И Раиса Максимовна не слышит его… Впрочем, его слова о «нравственности и культурном уровне» еще хуже были бы расслышаны сейчас, когда нравственность и культурный уровень «ушли вдаль».
Когда в Фонде разбирался вопрос о создании Музея нового современного искусства, на заседании присутствовала Раиса Максимовна Горбачева. Дмитрий Сергеевич волновался. Он доказывал ей, что необходимо немедленно организовать новый музей, пока все ценное еще не вывезено из России, говорил, что художники не имеют поддержки и вынуждены продавать шедевры за бесценок… Раиса Максимовна разговаривала с Лихачевым примерно так, как ее муж Михаил Сергеевич разговаривал с академиком Сахаровым, стоящим на трибуне Верховного Совета, перебивала, не давала досказать… Дмитрий Сергеевич не выдержал. Хотел уйти. Он встал, тяжело ступая, пошел к выходу… Дойдя до двери, он помедлил и вернулся на свое место.
Понимал, что надо терпеть, что никто его не заменит.
Напрягались отношения и с церковью.
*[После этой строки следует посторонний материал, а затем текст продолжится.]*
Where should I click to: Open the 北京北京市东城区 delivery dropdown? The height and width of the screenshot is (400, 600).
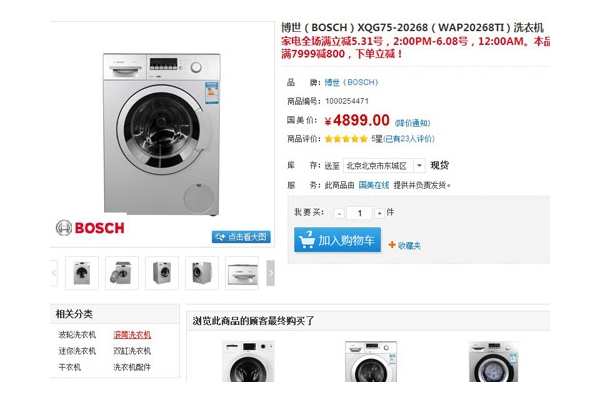click(x=384, y=166)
Он работал для сохранения русской культуры, а вовсе не в угоду каким-то инстанциям, и даже церкви.
Именно в Фонд культуры (для большей сохранности), а не в церкви направлял он гибнущие в запустении, спасенные им замечательные образцы церковного искусства, уникальные вышивки, что, естественно, вызывало недовольство церковных властей. Нелегко делать намеченное дело — столько препятствий и «уважительных причин», чтобы не сделать! Лихачева бесило неумение, а уж тем более — нежелание людей сделать даже вполне возможное. Особенно — когда это прикрывалось высокими мотивами!
Когда зашла речь о сохранности фресок Андрея Рублева в Успенском соборе города Владимира, чиновник, ответственный за них, сделавшийся, по примеру партийного начальства, «глубоко религиозным», вдруг вымолвил: «Значит, Богу угодно, чтобы этих фресок не стало!» Как был взбешен Лихачев! «При чем здесь Бог? Это просто спекуляция! А вы закройте глаза и попытайтесь перейти Невский в потоке машин — это ведь примерно такой же по убедительности способ узнать, желательно ли Ему ваше пребывание в этом мире!»
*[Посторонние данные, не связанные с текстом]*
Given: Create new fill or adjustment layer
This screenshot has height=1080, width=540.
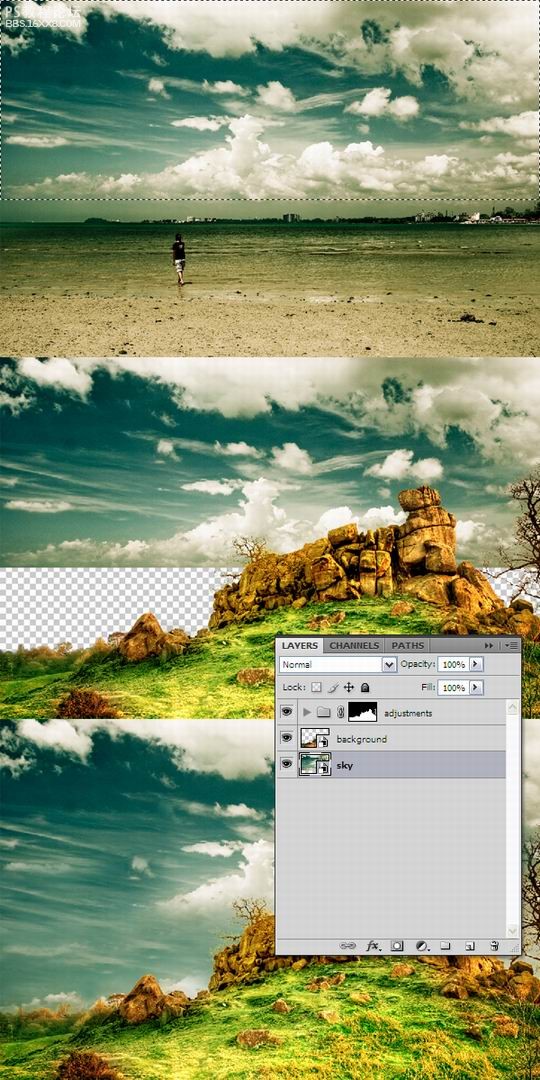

Лихачев изнемогал! Сколько говорунов — а дело доверить некому!
Он с отчаянием понимал, что все может утонуть в бесконечных «согласованиях» и ни к чему не приведет. Главный принцип чиновников: «Любое конкретное дело может оказаться опасным. Поэтому — ни в коем случае никаких конкретных дел! Только — круговорот бумаг!» Одна знакомая заведующая из Смольного, выйдя уже на пенсию, рассказывала мне, что главный их рабочий принцип звучит так: «Завести рака за камень!» То есть — встретить ласково, а потом запутать, чтобы гость уже никогда не нашел дороги к цели. И этот принцип стал бодро воплощаться и тут. Все горели энтузиазмом — в предвкушении высоких зарплат и заграничных командировок, при этом зная: не дай бог сделать что-то конкретное; к любому сделанному делу всегда придерутся. У Лихачева появилась идея создания журнала, посвященного сохранению культуры: хоть что-то конкретное останется от их деятельности — хотя бы снимки «уходящих» шедевров! Он стал искать человека, который мог бы сделать достойный журнал. Все тот же Д. Н. Чуковский назвал Енишерлова из сверхпопулярного тогда «Огонька», выходящего миллионными тиражами и немедленно раскупаемого. Там были тогда статьи, от которых нельзя было оторваться. Помню статью «Ждановская жидкость», где разоблачался идеолог-людоед Жданов. А «ждановской жидкостью», оказывается, назывался до революции состав, который подливали в гроб, чтобы отбить трупный запах.
От прессы того времени кружилась голова, пол уходил из-под ног. «Обком Крутовского обкома партии собрался в полном составе и высказал недоверие первому секретарю обкома Скакунову Б. И., и тот подал в отставку!» Хотелось с опаской оглянуться, держа такую прессу в руках, не заметут ли? Раньше за такое «мели»… еще, кажется, год назад? Не сон ли? «Первый секретарь Нижнеподгузского райкома Лупякин У. Е. собрался в полном составе и высказал полное недоверие райкому, и тот подал в отставку!»… Восторг!